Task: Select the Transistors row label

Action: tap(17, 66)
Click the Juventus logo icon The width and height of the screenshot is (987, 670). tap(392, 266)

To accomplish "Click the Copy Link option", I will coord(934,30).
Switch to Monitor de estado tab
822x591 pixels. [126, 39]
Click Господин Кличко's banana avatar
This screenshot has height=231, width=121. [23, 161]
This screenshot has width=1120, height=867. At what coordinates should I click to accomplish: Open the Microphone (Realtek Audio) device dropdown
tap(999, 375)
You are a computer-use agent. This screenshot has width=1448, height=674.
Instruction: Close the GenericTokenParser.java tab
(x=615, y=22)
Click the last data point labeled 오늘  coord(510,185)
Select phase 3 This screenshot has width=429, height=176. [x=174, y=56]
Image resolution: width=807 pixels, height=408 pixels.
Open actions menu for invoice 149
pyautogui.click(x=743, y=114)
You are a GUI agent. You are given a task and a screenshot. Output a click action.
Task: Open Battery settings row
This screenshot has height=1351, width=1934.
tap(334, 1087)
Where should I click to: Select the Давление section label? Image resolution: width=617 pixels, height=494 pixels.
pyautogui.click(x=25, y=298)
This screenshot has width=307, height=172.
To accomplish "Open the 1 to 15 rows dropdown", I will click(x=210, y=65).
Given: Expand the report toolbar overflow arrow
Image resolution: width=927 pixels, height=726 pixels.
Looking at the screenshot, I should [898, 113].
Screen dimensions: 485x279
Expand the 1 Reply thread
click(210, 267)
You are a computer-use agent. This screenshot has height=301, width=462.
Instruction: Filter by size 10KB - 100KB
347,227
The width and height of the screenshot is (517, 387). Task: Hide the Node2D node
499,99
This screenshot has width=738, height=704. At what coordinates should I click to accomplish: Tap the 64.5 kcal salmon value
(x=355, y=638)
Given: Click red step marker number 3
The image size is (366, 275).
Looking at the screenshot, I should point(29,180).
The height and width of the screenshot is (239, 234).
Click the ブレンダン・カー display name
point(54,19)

- _Action item_: Nothing before the line containing "Expand the 1 Reply thread" should be repeated; repeat that line and all later lines through the end of the data above, exactly.

- _Solution to the problem_:
Expand the 1 Reply thread
click(210, 267)
You are a computer-use agent. This screenshot has height=301, width=462.
Instruction: Filter by size 10KB - 100KB
347,227
The width and height of the screenshot is (517, 387). Task: Hide the Node2D node
499,99
This screenshot has width=738, height=704. At what coordinates should I click to accomplish: Tap the 64.5 kcal salmon value
(x=355, y=638)
Given: Click red step marker number 3
The image size is (366, 275).
Looking at the screenshot, I should point(29,180).
The height and width of the screenshot is (239, 234).
Click the ブレンダン・カー display name
point(54,19)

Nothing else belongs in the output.